会期=2018年11月17日(土)〜18日(日)
会場=恵文社一乗寺店 コテージ
出展=牛若丸、ecrit(エクリ)、北と南とヒロイヨミ、共和国、群像社、タバブックス、トムズボックス、編集工房ノア+ぽかん編集室、りいぶる・とふん、港の人

 詳細は、ブックフェスタのHPをごらんください。

    + + + + +

 ananas pressも活動しています。愛知県大府市で開催中のArt Obulist 2018「見るなの座敷」の一室で、これまでつくった本が見られます。和室で展示ははじめてで、新鮮でした。本がちがったふうに見えました。なんというか、したしいもののべつの顔をみたような……。ぜひ、さわったりめくったり、してみてください。






 


2018年10月21日日曜日

拾い読み日記 69


 ぐっすり眠って、目覚めて、ベランダに出たら、雲ひとつない空が目の前にひろがっていて、目をみはった。雲のない青空を見るのは、すごくひさしぶりな気がする。不安になるくらい、なにもない。遠くに山が見えた。

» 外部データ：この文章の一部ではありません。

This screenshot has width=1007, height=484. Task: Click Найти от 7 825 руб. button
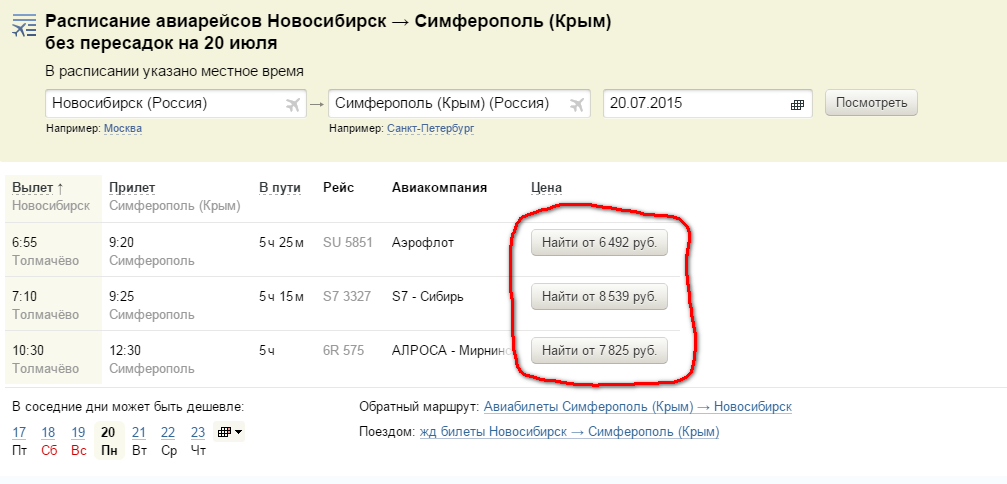tap(598, 350)

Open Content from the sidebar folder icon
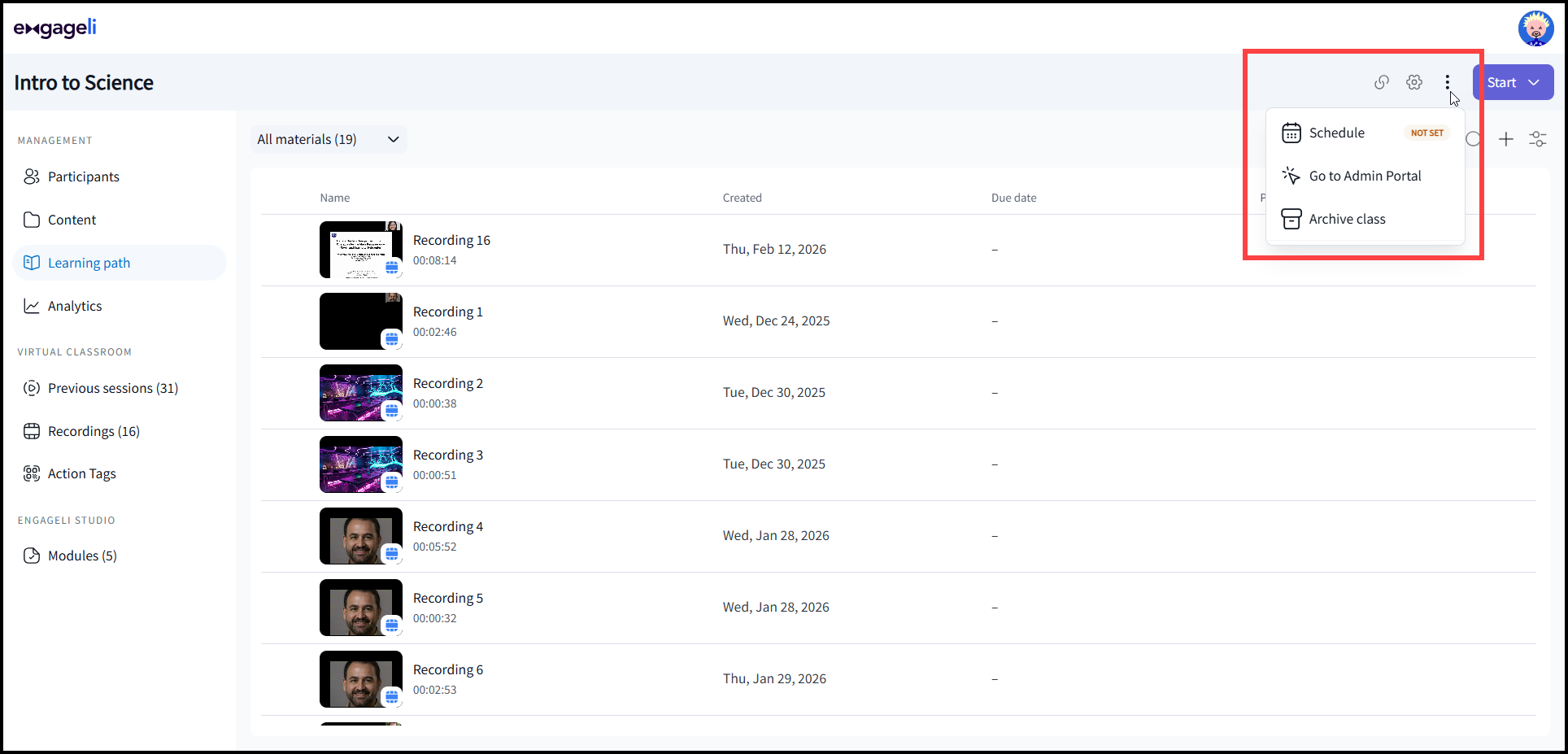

 仕事をひとつして、お昼すぎに出かけた。水中書店でエリック・ワイナー『世界しあわせ紀行』を購入。はじめて見る本だったが、ちょっと立ち読みしたらおもしろかったので買った。『クマのプーさん』で最もすきなキャラクターがイーヨーだと「はじめに」に書いてあったことも大きい。「わたしは次第に、誰でも知っている不幸な国ではなく、あまり知られていない幸福な国を探しながら、一年ぐらい旅をしてみたらどうかと考えるようになっていた。幸せになるために欠かせないものが一つ以上存在する国。」 イーヨーがぶつぶついいながら世界中を歩きまわるようすを想像して、たのしくなった。

 夫が3枚組みのスピッツのベスト盤を買ってくれたので、昨日からきいている。ボーカルの人の声は、高くてハスキーで、重くはないがちょっと暗いところがあり、孤独な感じがして、そこにひかれる。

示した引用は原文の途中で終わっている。